Même si la transmission par inhalation de la COVID-19 a été reconnue par différentes autorités, l’Institut national de santé publique du Québec (INSPQ) n’en tient toujours pas compte dans certains de ses avis, affirme Geneviève Marchand, microbiologiste et chercheuse à l’Institut de recherche Robert-Sauvé en santé et en sécurité du travail (IRSST).

Mme Marchand a témoigné jeudi à l’enquête publique du Bureau du coroner qui se penche sur les décès survenus en CHSLD au Québec durant la première vague de COVID-19.

Dès avril 2020, Mme Marchand a publiquement remis en question le fait que l’INSPQ mettait de côté le risque de transmission aérienne du virus de la COVID-19 et priorisait le mode de transmission par gouttelettes-contact. Selon Mme Marchand, il y avait dès le début de la pandémie « suffisamment de données et d’information au niveau de la science pour nous permettre de faire beaucoup plus » et de juger que la transmission par inhalation était « plausible ».

Pour se protéger d’un virus se transmettant par inhalation, différentes mesures doivent être adoptées par les travailleurs de la santé, dont le port d’un appareil de protection respiratoire comme un N95. Au Québec, le port du N95 a été limité pendant des mois aux seules procédures générant des aérosols, comme les intubations. Les travailleurs en zone chaude ne portaient que des masques médicaux (dits « de procédure »).

Au fil des mois, plusieurs autorités ont reconnu le mode de transmission par inhalation de la COVID-19, dont les CDC américains, a indiqué Mme Marchand.

« Il faut faire plus que moins »

En mars 2021, un jugement du Tribunal administratif du travail concluait aussi que le masque N95 devait être porté en zone tiède et chaude au Québec. Dès le lendemain, la CNESST formulait une recommandation allant en ce sens. Le jugement du TAT a été porté en appel. Mais en attendant, c’est la recommandation de la CNESST qui s’applique, explique le ministère de la Santé et des Services sociaux (MSSS).
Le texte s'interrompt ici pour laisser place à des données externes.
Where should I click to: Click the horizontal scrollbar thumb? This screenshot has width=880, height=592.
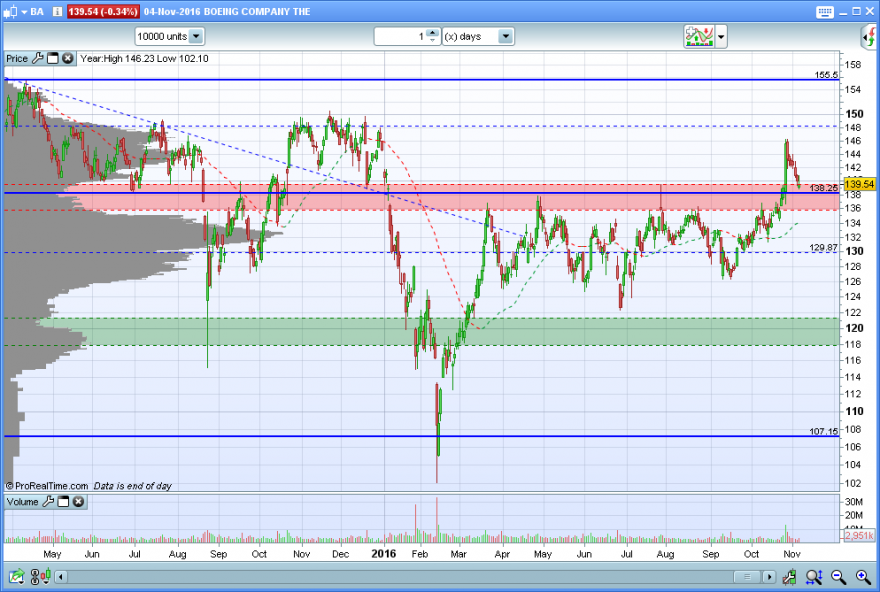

Malgré tout, Mme Marchand s’explique mal comment l’INSPQ a pu, dans un avis publié en juillet 2021, recommander aux travailleurs de la santé œuvrant à moins de deux mètres d’un cas suspecté ou confirmé de COVID-19 de porter un « masque de procédure » de niveau 2. Ce type de masque n’est pas un appareil de protection respiratoire comme le N95, a expliqué Mme Marchand.

« Malgré l’accumulation de données qui démontrent la plausibilité de la transmission par inhalation, les moyens de prévention recommandés par les PCI demeurent la précaution gouttelette/contact et s’adaptent peu à la transmission par inhalation », dit Mme Marchand.
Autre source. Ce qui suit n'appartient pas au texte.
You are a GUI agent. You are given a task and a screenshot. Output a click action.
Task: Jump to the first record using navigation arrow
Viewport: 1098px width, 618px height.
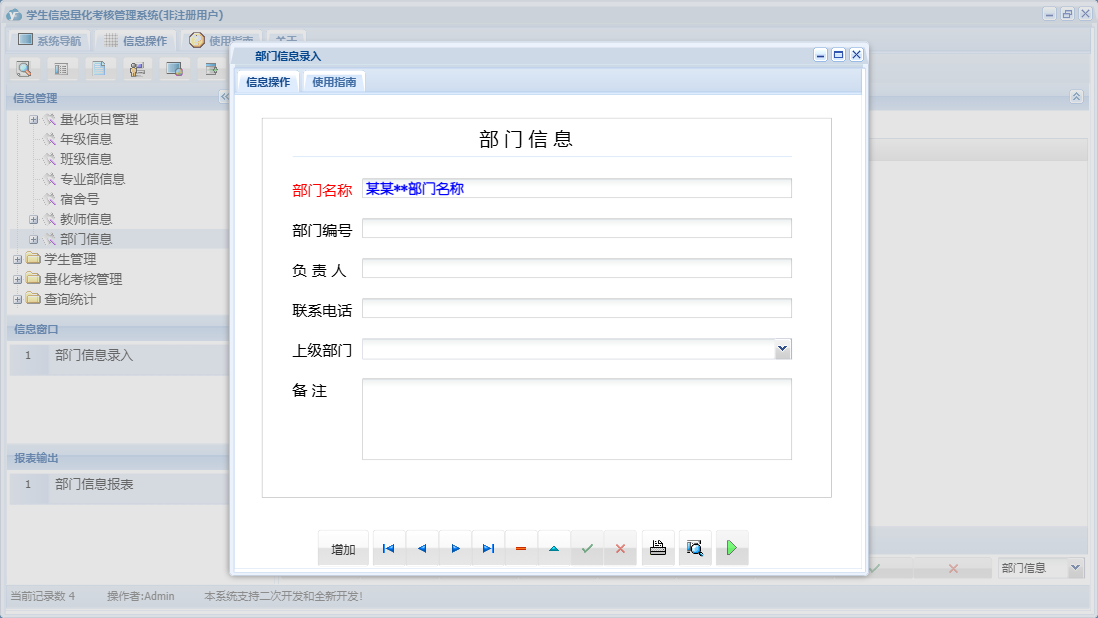[388, 547]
Celle-ci affirme qu’en janvier 2021, l’INSPQ avait adopté une nouvelle terminologie entourant la transmission de la COVID-19. Sur le site internet de l’INSPQ, on écrit que la COVID-19 « se transmet principalement lors de contacts rapprochés entre les personnes, à moins de 2 mètres de distance, et prolongés durant plus de 15 minutes. Une part de cette transmission se fait par les aérosols dans l’air ».

Devant la coroner Géhane Kamel, Mme Marchand a affirmé qu’il « faut faire plus que moins dans des situations de pandémie où on a eu des milliers de morts et plus de 40 000 travailleurs de la santé infectés ».

L’INSPQ n’a pas voulu commenter les propos de Mme Marchand. La Dre Jocelyne Sauvé, la Dre Chantale Sauvageau et le DJasmin Villeneuve de l’INSPQ témoigneront devant la coroner le 10 novembre prochain.

« On a fait payer le prix aux vieux »

Plus tôt dans la journée, le président du Conseil pour la protection des malades, Claude Brunet, a présenté une série d’articles de journaux qui exposaient, dès février 2020, que les personnes âgées étaient les plus à risque avec la COVID-19.

« Si moi, comme citoyen, j’ai réussi à faire une revue de presse, a-t-elle été faite par les autorités ? La Santé publique a-t-elle fait une vigie de ce qui se passait ailleurs ? », a-t-il demandé.

Pour M. Brunet, le gouvernement a été bien trop lent à agir pour protéger les aînés. « Toutes ces inactions auront contribué au décès de combien de personnes ? […] C’est comme si on a voulu protéger la population bien portante et qu’on avait fait payer le prix aux vieux. » M. Brunet a aussi rappelé que le quart des résidants de CHSLD reçoivent du soutien de proches aidants au Québec. Quand le gouvernement a interdit toute visite le 23 mars 2020, c’est donc 10 000 proches aidants qui n’ont plus été en mesure d’intervenir. « Cette expulsion a empêché les résidants de CHSLD de recevoir les soins de base. D’être hydratés… » déplore M. Brunet. L’enquête de la coroner se poursuit la semaine prochaine.